Lost Lake follows Kate, a newly widowed mother of a young daughter as she tries to find herself after a year of mourning. She takes her daughter Devin to visit the lake resort of her Great-Aunt Eby whom she has not seen since she was a child herself. It is here that Kate fully wakes up to the world around her, Eby realizes how important she still is to the people in her small town and in her newly reunited family, and Devin discovers a magic alligator intent upon saving them all.
I loved the flashbacks to Eby's 1962 honeymoon in Paris and how in love she and her husband George were. "He could have had his pick of beautiful belles....But he'd loved only Eby. You didn't need a mirror to tell you that you were beautiful when you had proof like that." Kate doesn't have the same feelings regarding her young marriage, but she is still heartbroken at its loss. Devin is a free-spirited child with her own sense of style. "She loved wearing stripes with polka dots, and tutus, and pink and green socks with orange patent-leather shoes. Devin could[n't] care less what people thought about her."
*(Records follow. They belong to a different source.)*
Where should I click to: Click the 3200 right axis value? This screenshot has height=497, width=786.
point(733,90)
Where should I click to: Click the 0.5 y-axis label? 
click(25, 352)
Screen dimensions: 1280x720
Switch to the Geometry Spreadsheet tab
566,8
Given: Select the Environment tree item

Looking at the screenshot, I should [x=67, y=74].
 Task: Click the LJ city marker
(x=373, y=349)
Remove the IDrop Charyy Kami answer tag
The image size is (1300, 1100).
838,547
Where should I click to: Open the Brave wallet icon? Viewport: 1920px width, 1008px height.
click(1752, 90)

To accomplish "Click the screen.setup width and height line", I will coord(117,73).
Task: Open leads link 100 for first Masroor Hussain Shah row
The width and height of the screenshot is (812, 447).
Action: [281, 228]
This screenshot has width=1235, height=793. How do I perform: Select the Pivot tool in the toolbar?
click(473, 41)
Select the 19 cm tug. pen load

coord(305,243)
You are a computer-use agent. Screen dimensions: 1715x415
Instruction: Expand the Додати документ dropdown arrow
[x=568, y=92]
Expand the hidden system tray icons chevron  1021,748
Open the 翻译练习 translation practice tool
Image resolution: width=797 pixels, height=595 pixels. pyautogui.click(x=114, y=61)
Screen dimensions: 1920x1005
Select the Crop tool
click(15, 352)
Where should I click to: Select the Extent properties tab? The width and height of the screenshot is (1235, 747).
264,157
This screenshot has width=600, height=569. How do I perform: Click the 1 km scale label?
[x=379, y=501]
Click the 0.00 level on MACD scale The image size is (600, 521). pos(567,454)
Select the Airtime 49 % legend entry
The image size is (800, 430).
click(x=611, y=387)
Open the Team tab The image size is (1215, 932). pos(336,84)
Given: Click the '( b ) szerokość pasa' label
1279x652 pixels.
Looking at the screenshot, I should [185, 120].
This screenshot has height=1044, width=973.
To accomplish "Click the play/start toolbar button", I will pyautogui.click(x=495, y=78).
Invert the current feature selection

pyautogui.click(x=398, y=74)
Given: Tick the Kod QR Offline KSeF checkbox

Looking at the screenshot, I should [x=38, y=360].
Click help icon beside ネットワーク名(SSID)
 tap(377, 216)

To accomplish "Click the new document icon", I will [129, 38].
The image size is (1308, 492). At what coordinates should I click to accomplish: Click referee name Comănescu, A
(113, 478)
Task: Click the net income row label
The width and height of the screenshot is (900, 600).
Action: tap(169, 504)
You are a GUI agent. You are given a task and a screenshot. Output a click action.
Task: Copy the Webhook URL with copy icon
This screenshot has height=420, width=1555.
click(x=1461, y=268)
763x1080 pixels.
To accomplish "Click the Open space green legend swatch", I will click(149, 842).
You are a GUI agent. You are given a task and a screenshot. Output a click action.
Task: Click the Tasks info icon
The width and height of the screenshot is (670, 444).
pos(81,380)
And as in any family, there is drama and conflict. Kate's mother-in-law, Cricket, swoops in to take over after the death of her son. She has very specific plans for Kate and Devin and those plans certainly don't include tutus or dress up clothes or butterfly wings. She orchestrates the sale of the business that Kate had run with her husband as well as the house Kate had inherited from her mother so that Kate and Devin can move in with her. Eby's extended honeymoon was seen as an escape as she and George tried to avoid Eby's family's feelings of entitlement to George's money. When they must finally return home, it is not to the welcome she had imagined.
I always enjoy reading books by Sarah Addison Allen and I eagerly anticipate each release. This is the first book that she has published after being diagnosed with breast cancer in 2011. Her readers are certainly grateful to have her back. I will leave you with this one last quote from which I think we can all learn:
"The trick to getting through life, she'd told him, is not to hate it when it isn't exactly how you think it should be."